§ **Job**
Please copy out every one of the following items line by line, keeping each character unchanged.

§ **Source records**
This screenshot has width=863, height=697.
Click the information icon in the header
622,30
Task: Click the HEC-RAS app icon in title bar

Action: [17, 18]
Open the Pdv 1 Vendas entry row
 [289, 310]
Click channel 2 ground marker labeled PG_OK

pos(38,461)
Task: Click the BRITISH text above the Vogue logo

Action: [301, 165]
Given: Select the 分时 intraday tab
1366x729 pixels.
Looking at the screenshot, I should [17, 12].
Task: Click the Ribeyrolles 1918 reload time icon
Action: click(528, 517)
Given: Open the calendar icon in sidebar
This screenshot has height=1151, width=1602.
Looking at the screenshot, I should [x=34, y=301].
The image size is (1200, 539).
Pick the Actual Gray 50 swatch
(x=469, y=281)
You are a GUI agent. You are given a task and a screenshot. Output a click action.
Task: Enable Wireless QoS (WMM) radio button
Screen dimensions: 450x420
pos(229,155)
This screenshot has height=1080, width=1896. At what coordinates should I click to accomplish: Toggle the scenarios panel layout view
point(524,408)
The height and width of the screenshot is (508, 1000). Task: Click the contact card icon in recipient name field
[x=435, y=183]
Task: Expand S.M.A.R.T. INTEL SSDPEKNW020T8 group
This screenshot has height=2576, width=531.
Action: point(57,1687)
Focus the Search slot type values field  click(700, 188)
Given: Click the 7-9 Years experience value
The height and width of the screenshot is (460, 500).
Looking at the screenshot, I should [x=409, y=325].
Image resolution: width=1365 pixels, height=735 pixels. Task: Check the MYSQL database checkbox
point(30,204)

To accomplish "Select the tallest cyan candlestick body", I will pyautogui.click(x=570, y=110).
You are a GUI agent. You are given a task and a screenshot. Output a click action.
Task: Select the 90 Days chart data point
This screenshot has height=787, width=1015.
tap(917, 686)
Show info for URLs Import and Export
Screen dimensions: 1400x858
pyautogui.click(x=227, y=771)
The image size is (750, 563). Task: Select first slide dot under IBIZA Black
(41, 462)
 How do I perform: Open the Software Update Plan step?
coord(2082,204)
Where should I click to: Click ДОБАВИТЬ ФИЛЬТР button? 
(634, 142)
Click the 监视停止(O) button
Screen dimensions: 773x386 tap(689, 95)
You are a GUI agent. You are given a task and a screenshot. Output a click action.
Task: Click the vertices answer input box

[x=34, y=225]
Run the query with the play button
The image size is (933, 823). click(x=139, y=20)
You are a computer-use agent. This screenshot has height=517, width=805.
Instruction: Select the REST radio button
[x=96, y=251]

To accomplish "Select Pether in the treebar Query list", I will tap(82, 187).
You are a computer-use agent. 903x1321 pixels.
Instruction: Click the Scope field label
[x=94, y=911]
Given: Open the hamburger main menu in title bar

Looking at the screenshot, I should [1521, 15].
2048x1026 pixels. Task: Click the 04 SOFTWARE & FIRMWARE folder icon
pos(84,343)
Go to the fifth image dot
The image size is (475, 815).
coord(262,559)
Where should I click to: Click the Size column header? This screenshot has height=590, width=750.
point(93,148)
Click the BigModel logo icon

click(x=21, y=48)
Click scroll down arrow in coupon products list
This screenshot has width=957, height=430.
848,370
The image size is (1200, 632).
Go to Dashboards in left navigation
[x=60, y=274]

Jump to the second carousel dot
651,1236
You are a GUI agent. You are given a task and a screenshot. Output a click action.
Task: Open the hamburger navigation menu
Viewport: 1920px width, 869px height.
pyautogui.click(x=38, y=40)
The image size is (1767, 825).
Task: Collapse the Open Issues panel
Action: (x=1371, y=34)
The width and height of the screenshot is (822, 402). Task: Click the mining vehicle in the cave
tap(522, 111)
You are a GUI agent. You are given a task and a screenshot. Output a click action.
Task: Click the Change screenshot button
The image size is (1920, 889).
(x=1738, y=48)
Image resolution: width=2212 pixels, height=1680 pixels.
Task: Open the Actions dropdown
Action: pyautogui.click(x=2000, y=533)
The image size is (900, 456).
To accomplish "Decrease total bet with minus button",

§ **Reply**
This screenshot has width=863, height=697.
Click the information icon in the header
622,30
Task: Click the HEC-RAS app icon in title bar

Action: [17, 18]
Open the Pdv 1 Vendas entry row
 [289, 310]
Click channel 2 ground marker labeled PG_OK

pos(38,461)
Task: Click the BRITISH text above the Vogue logo

Action: [301, 165]
Given: Select the 分时 intraday tab
1366x729 pixels.
Looking at the screenshot, I should [17, 12].
Task: Click the Ribeyrolles 1918 reload time icon
Action: click(528, 517)
Given: Open the calendar icon in sidebar
This screenshot has height=1151, width=1602.
Looking at the screenshot, I should [x=34, y=301].
The image size is (1200, 539).
Pick the Actual Gray 50 swatch
(x=469, y=281)
You are a GUI agent. You are given a task and a screenshot. Output a click action.
Task: Enable Wireless QoS (WMM) radio button
Screen dimensions: 450x420
pos(229,155)
This screenshot has height=1080, width=1896. At what coordinates should I click to accomplish: Toggle the scenarios panel layout view
point(524,408)
The height and width of the screenshot is (508, 1000). Task: Click the contact card icon in recipient name field
[x=435, y=183]
Task: Expand S.M.A.R.T. INTEL SSDPEKNW020T8 group
This screenshot has height=2576, width=531.
Action: point(57,1687)
Focus the Search slot type values field  click(700, 188)
Given: Click the 7-9 Years experience value
The height and width of the screenshot is (460, 500).
Looking at the screenshot, I should [x=409, y=325].
Image resolution: width=1365 pixels, height=735 pixels. Task: Check the MYSQL database checkbox
point(30,204)

To accomplish "Select the tallest cyan candlestick body", I will pyautogui.click(x=570, y=110).
You are a GUI agent. You are given a task and a screenshot. Output a click action.
Task: Select the 90 Days chart data point
This screenshot has height=787, width=1015.
tap(917, 686)
Show info for URLs Import and Export
Screen dimensions: 1400x858
pyautogui.click(x=227, y=771)
The image size is (750, 563). Task: Select first slide dot under IBIZA Black
(41, 462)
 How do I perform: Open the Software Update Plan step?
coord(2082,204)
Where should I click to: Click ДОБАВИТЬ ФИЛЬТР button? 
(634, 142)
Click the 监视停止(O) button
Screen dimensions: 773x386 tap(689, 95)
You are a GUI agent. You are given a task and a screenshot. Output a click action.
Task: Click the vertices answer input box

[x=34, y=225]
Run the query with the play button
The image size is (933, 823). click(x=139, y=20)
You are a computer-use agent. This screenshot has height=517, width=805.
Instruction: Select the REST radio button
[x=96, y=251]

To accomplish "Select Pether in the treebar Query list", I will tap(82, 187).
You are a computer-use agent. 903x1321 pixels.
Instruction: Click the Scope field label
[x=94, y=911]
Given: Open the hamburger main menu in title bar

Looking at the screenshot, I should [1521, 15].
2048x1026 pixels. Task: Click the 04 SOFTWARE & FIRMWARE folder icon
pos(84,343)
Go to the fifth image dot
The image size is (475, 815).
coord(262,559)
Where should I click to: Click the Size column header? This screenshot has height=590, width=750.
point(93,148)
Click the BigModel logo icon

click(x=21, y=48)
Click scroll down arrow in coupon products list
This screenshot has width=957, height=430.
848,370
The image size is (1200, 632).
Go to Dashboards in left navigation
[x=60, y=274]

Jump to the second carousel dot
651,1236
You are a GUI agent. You are given a task and a screenshot. Output a click action.
Task: Open the hamburger navigation menu
Viewport: 1920px width, 869px height.
pyautogui.click(x=38, y=40)
The image size is (1767, 825).
Task: Collapse the Open Issues panel
Action: (x=1371, y=34)
The width and height of the screenshot is (822, 402). Task: Click the mining vehicle in the cave
tap(522, 111)
You are a GUI agent. You are given a task and a screenshot. Output a click action.
Task: Click the Change screenshot button
The image size is (1920, 889).
(x=1738, y=48)
Image resolution: width=2212 pixels, height=1680 pixels.
Task: Open the Actions dropdown
Action: pyautogui.click(x=2000, y=533)
The image size is (900, 456).
To accomplish "Decrease total bet with minus button",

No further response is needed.